_Exercise:_ The lines to return are the one containing "Given: Click the PPPs" and all that follow it in the entries below, duplicated exactly and nothing else.

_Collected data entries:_
-------

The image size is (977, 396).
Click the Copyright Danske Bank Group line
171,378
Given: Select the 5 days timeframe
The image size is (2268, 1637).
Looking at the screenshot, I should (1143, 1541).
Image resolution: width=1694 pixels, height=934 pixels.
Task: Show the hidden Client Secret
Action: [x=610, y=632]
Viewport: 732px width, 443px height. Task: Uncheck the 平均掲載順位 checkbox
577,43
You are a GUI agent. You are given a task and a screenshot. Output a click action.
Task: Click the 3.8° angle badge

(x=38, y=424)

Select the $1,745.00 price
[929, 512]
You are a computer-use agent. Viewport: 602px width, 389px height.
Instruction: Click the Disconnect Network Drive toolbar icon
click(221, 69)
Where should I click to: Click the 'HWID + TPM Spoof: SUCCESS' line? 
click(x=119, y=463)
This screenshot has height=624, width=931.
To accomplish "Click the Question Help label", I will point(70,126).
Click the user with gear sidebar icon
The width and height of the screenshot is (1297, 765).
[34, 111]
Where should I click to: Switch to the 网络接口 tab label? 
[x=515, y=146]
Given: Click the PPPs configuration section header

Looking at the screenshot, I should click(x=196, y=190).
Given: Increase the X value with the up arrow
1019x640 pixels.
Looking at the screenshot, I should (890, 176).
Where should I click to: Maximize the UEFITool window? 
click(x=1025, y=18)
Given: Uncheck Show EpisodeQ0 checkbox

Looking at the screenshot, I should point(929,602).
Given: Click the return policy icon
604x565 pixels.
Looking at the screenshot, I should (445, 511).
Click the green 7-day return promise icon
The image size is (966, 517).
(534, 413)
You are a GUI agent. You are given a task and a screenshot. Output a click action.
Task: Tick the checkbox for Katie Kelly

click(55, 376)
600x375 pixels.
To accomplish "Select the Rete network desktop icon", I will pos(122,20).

-------

_Written solution:_
Given: Click the PPPs configuration section header

Looking at the screenshot, I should click(x=196, y=190).
Given: Increase the X value with the up arrow
1019x640 pixels.
Looking at the screenshot, I should (890, 176).
Where should I click to: Maximize the UEFITool window? 
click(x=1025, y=18)
Given: Uncheck Show EpisodeQ0 checkbox

Looking at the screenshot, I should point(929,602).
Given: Click the return policy icon
604x565 pixels.
Looking at the screenshot, I should (445, 511).
Click the green 7-day return promise icon
The image size is (966, 517).
(534, 413)
You are a GUI agent. You are given a task and a screenshot. Output a click action.
Task: Tick the checkbox for Katie Kelly

click(55, 376)
600x375 pixels.
To accomplish "Select the Rete network desktop icon", I will pos(122,20).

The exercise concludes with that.